Some big questions remain to be answered for the government and public services. How can government encourage innovation in the delivery of public services? How can it encourage social innovation, where people come together to solve social problems? These types of solutions are particularly powerful because they are social in both their means and their ends. People developing new relations and working out their own solutions to the problems they face is preferable to government trying to solve their problems for them. But, what role should government and public services play in helping people come together and problem-solve in ways that are inclusive and sustainable? What should the relationship between the modern state and the twenty first century citizen should be?
One possible solution has been outcomes-based commissioning. On the face of it, this is a simple idea: rather than paying service providers for the amount of a service they deliver, government pays for the social outcomes the service achieves. For example, rather than paying employment services for the number of unemployed people they help to find work, why not pay them for the outcomes they deliver (i.e how many people they get into work).
The hope has been that outcomes-based commissioning will cut bureaucracy, free up service providers to innovate and deliver more cost-effective services. Since 2010, billions of pounds of public services have been subject to ‘payment by results’ (PbR) in sectors as diverse as welfare, criminal justice and international development and over 30 Social Impact Bonds, or SIBs – a form of payment by results in which social investors provide working capital to deliver services with government paying them for the outcomes that are then delivered – have been launched. However, in a large review of the evidence on outcomes-based commissioning that colleagues and I have recently completed we found that PbR programmes and SIBs are typically more complex and costly to commission than comparable services. For both PbR and SIBs the increased focus on outcomes and better performance management has the potential to offset some of the additional commissioning costs. Although in some UK PbR programmes narrowly defined outcomes and an excessive emphasis on performance management had the potential to undermine the quality of service delivery. While there is some evidence that PbR and SIBs can incentivise different behaviours at the level of organisations and individuals delivering services neither PbR nor SIB programmes in the UK have been strongly associated with innovation in the design of services. An important caveat to our findings is that despite extensive investment in PbR, there has, to date been relatively little evaluation of its impact. More and better designed evaluations are needed.

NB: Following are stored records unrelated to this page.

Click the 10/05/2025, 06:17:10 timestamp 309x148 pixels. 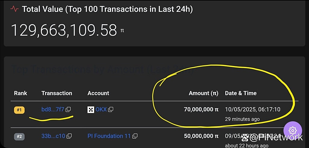point(253,109)
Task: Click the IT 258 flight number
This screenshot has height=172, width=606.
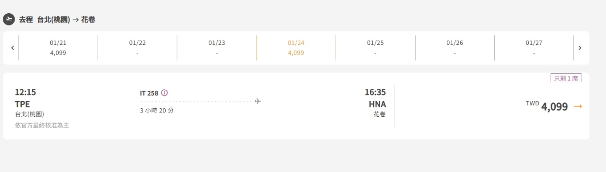Action: [x=149, y=93]
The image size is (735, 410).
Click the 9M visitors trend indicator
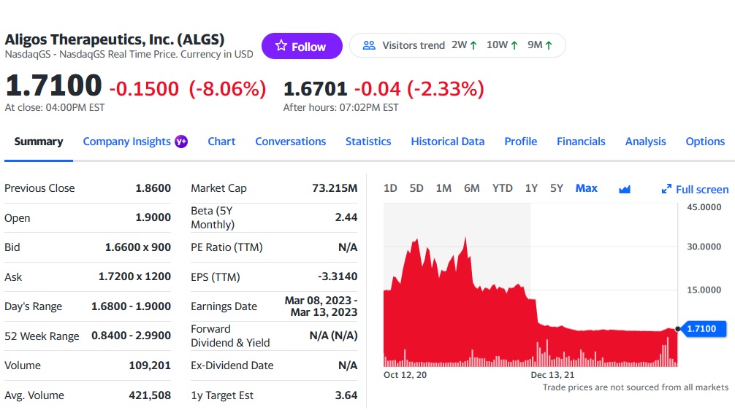click(539, 45)
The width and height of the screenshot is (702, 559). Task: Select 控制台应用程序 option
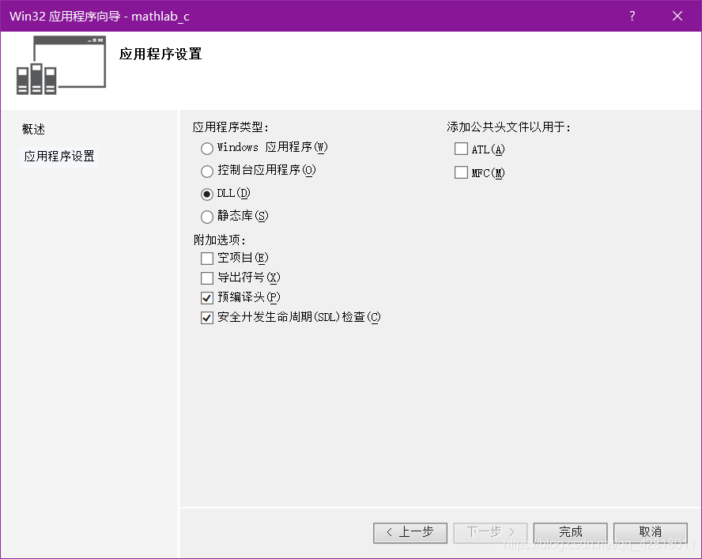click(x=206, y=170)
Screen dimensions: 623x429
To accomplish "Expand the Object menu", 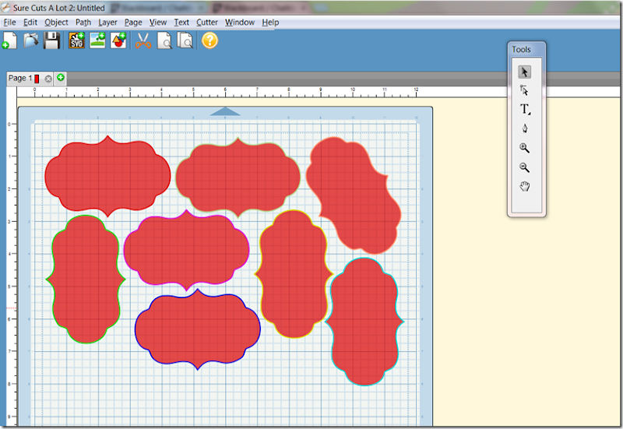I will coord(56,23).
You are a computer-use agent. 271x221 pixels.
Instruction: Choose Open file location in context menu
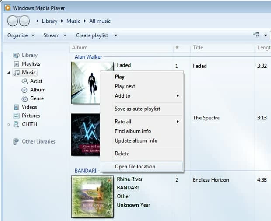135,166
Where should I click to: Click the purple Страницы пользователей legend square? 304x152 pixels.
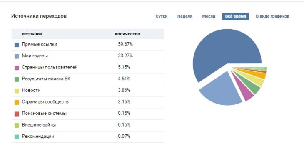click(17, 68)
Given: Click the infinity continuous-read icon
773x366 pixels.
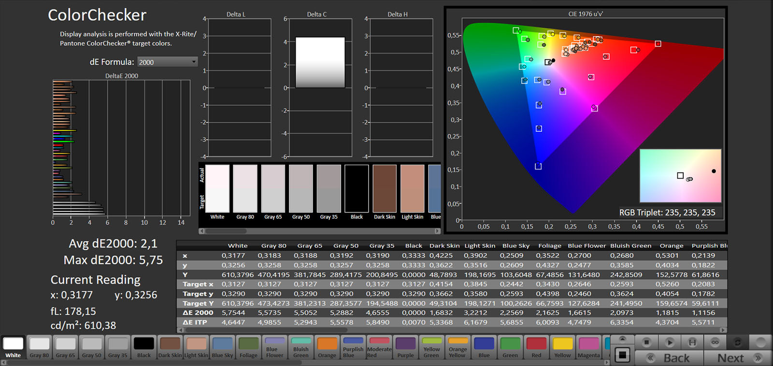Looking at the screenshot, I should coord(715,342).
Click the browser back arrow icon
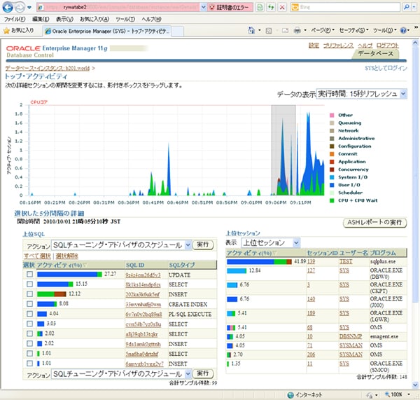The image size is (420, 400). tap(8, 7)
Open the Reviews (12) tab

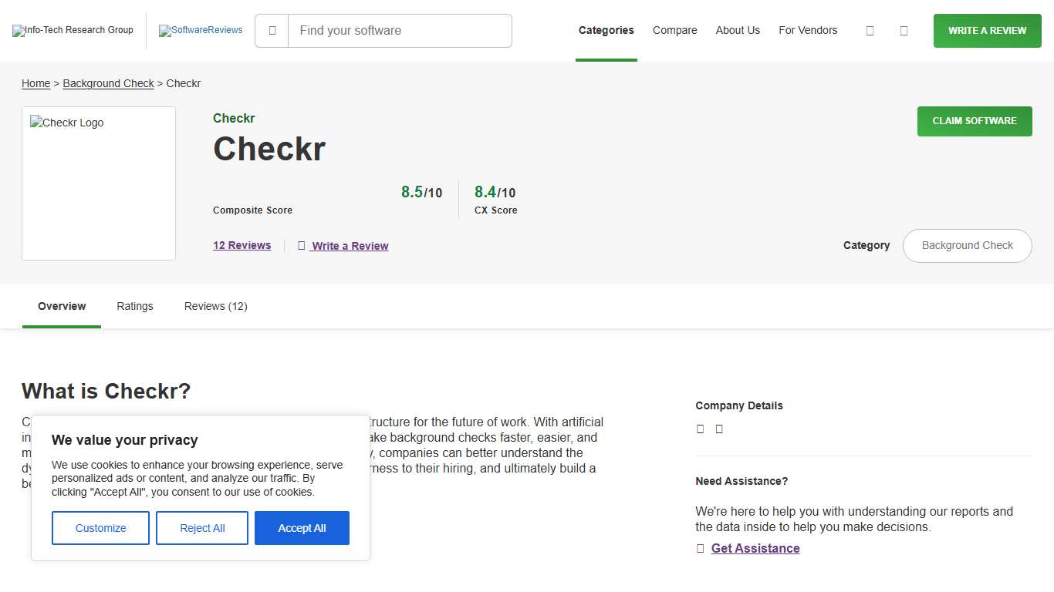point(215,306)
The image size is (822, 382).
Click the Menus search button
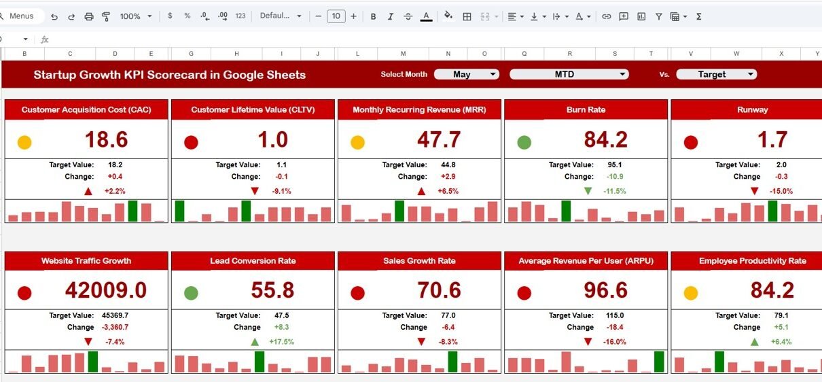20,16
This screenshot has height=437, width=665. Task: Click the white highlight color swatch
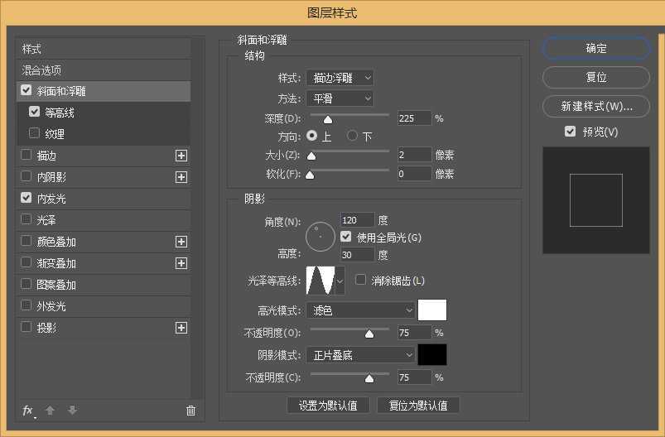pos(432,310)
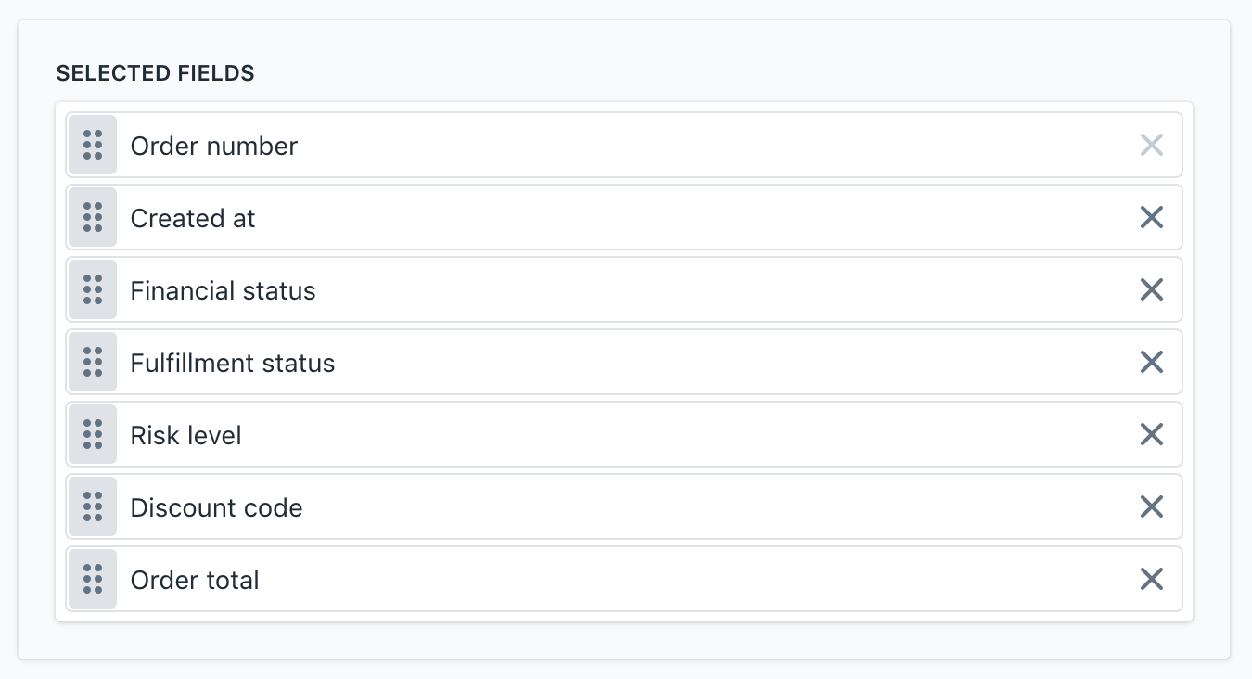Image resolution: width=1252 pixels, height=679 pixels.
Task: Click the drag handle for Order number
Action: (x=93, y=145)
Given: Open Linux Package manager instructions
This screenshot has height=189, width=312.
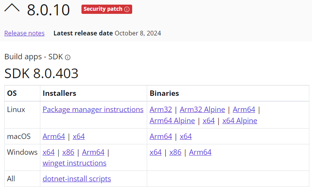Looking at the screenshot, I should click(93, 110).
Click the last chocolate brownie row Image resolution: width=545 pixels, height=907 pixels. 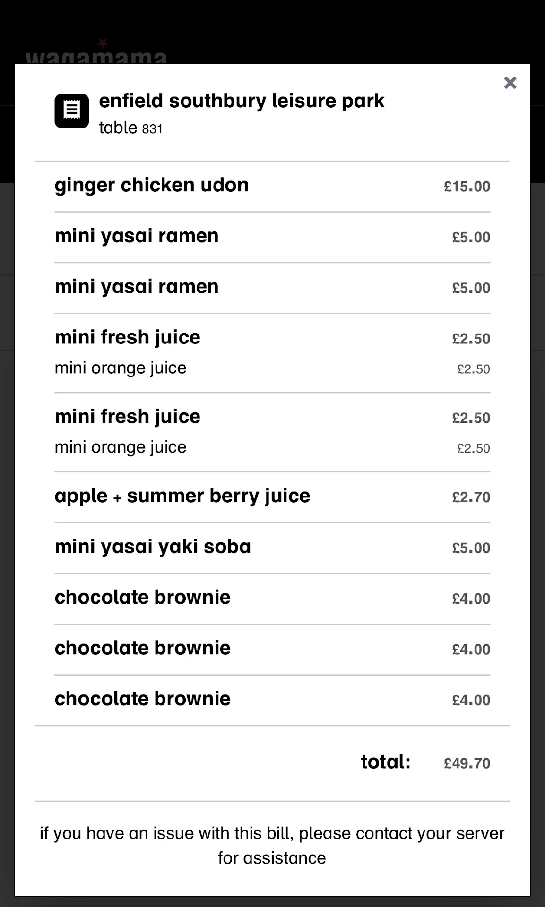coord(143,699)

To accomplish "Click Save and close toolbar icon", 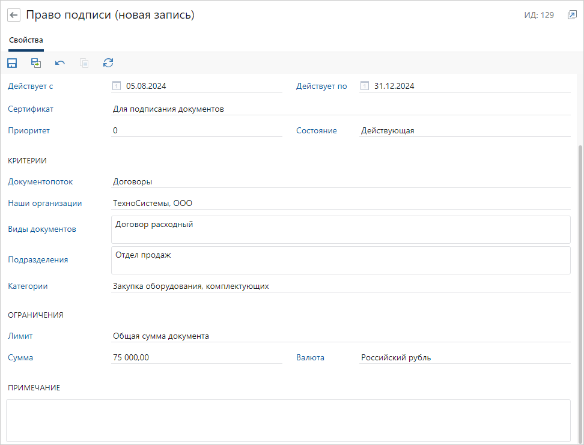I will click(x=36, y=63).
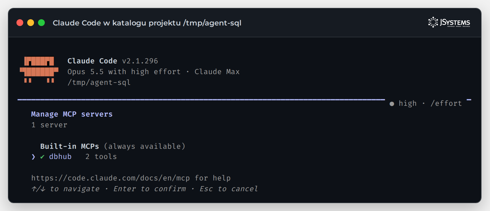Click the Claude Code version v2.1.296 text
Screen dimensions: 490x211
(140, 61)
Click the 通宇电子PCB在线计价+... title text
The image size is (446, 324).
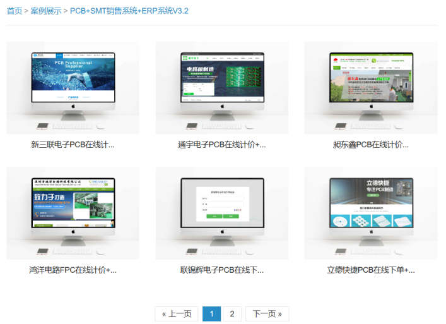(x=222, y=145)
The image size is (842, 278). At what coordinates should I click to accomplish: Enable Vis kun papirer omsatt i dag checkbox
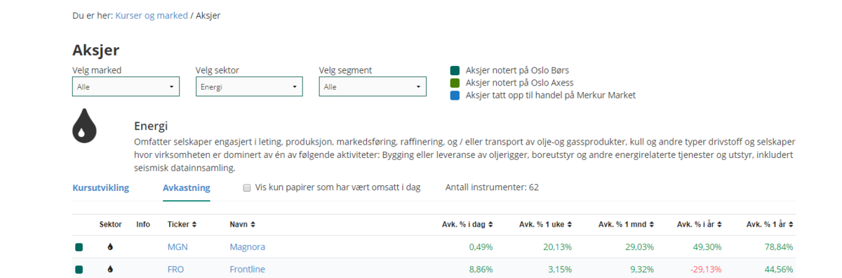(246, 188)
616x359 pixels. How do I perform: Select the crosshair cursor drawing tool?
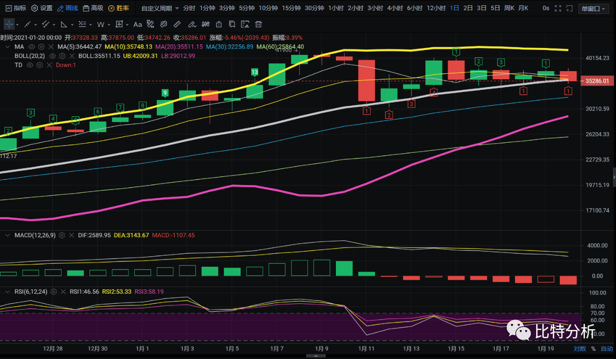[x=9, y=25]
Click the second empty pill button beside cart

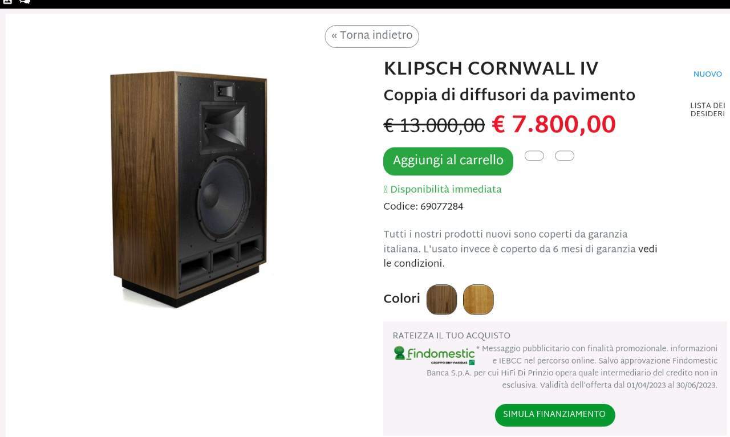pyautogui.click(x=565, y=156)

In the meantime new models for commissioning public services are being developed. Some use the logic of PbR, such as ‘social investment partnerships’. Others take old models of shared ownership such as cooperatives and employee mutuals and re-imagine them for 21st century public services. These are alternative commissioning models that have potential to foster innovation, particularly social innovation and more evaluation of their impact is needed. One of the most promising new approaches is the ‘personalisation’ of services. This model is well established in social care and many of us with elderly relatives will have come across the idea of a ‘personal budget’ where a service user is allocated funding to pay for the services they need. We are currently exploring the potential of personalisation in other sectors, including the criminal justice system where more personalised approaches to the resettlement of offenders hold much promise. However, a recurring theme in all of these areas of innovative commissioning is a lack of robust evidence about their impact. In a recent report on personalisation the National Audit Office highlighted the lack of robust evaluation evidence.
Going forward Government should continue experimenting with different and innovative models of commissioning. Some will be a success and allow innovative organisations and individuals to re-shape the design and delivery of public services. Others won’t work or the their costs will outweigh their benefits, but we can only find out which are which if we also invest more in high quality evaluation, building an evidence base to support commissioning approaches.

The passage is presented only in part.